Die Acht-Parteien-Koalition hatte zuletzt keine Mehrheit mehr in der Knesset und scheiterte zudem an einer wichtigen Abstimmung. Das Bündnis besteht aus rechten, linken und erstmals auch einer arabischen Partei. Vorübergehend soll nun Außenminister Jair Lapid den Posten des Ministerpräsidenten übernehmen, wie im Koalitionsvertrag vereinbart.

Den Regierungschef-Posten will sich nun Netanjahu wieder sichern. Der wegen Korruption angeklagte Oppositionschef war vor dem Zusammenschluss des Acht-Parteien-Bündnisses mehr als ein Jahrzehnt Ministerpräsident gewesen. Auch wenn er einigen Israelis verhasst ist - laut Umfragen könnte Netanjahus Likud-Partei bei einer neuen Parlamentswahl wieder stärkste Kraft werden. Seine Rückkehr an die Macht ist aber alles andere als sicher. Im schlimmsten Fall könnte die Wahl für «Bibi», wie er in Israel auch genannt wird, sogar das politische Aus bedeuten.

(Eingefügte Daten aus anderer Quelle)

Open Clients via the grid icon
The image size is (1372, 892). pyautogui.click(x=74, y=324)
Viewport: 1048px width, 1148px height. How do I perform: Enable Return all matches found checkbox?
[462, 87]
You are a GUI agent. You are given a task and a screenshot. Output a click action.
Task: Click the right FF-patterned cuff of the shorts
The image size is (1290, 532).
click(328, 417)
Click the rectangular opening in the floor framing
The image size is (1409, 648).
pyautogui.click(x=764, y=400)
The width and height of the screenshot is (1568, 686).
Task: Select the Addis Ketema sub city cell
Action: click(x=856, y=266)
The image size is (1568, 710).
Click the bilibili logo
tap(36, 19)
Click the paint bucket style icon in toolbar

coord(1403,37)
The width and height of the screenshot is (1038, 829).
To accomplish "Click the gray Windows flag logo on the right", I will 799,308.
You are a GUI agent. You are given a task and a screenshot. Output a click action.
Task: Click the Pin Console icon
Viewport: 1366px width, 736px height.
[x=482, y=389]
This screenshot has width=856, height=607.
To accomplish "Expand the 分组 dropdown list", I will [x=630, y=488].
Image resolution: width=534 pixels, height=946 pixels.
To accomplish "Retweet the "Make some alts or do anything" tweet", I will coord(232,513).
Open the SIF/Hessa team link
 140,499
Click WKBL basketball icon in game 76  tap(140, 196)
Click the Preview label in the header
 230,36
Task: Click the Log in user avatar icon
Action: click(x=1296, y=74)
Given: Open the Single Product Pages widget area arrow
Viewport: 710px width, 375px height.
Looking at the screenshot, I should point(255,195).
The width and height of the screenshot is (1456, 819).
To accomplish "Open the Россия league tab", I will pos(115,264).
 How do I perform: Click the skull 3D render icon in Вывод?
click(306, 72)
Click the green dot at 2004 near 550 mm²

«Seine Position ist im Vergleich zur vergangenen Wahl geschwächt», sagt Jonathan Rynhold, Politikprofessor an der Bar-Ilan-Universität nahe Tel Aviv. Grund dafür sei, dass nun mit Lapid ein Premier von der moderaten Zukunftspartei so lange an der Macht bleibe, bis eine neue Regierung vereidigt wird. Das wiederum setze die rechten Parteien unter Druck, sich zu einer Koalition zusammenzuschließen und selbst den Posten zu stellen. Dafür bräuchte es aber auch Parteien, die eine Zusammenarbeit mit dem angeklagten Netanjahu bislang ablehnen. «Das wird den Druck, Bibi loszuwerden, erhöhen», sagt Rynhold. Ob seine Likud-Partei ihn tatsächlich fallen lassen würde, sei dem Politikwissenschaftler nach aber alles andere als sicher.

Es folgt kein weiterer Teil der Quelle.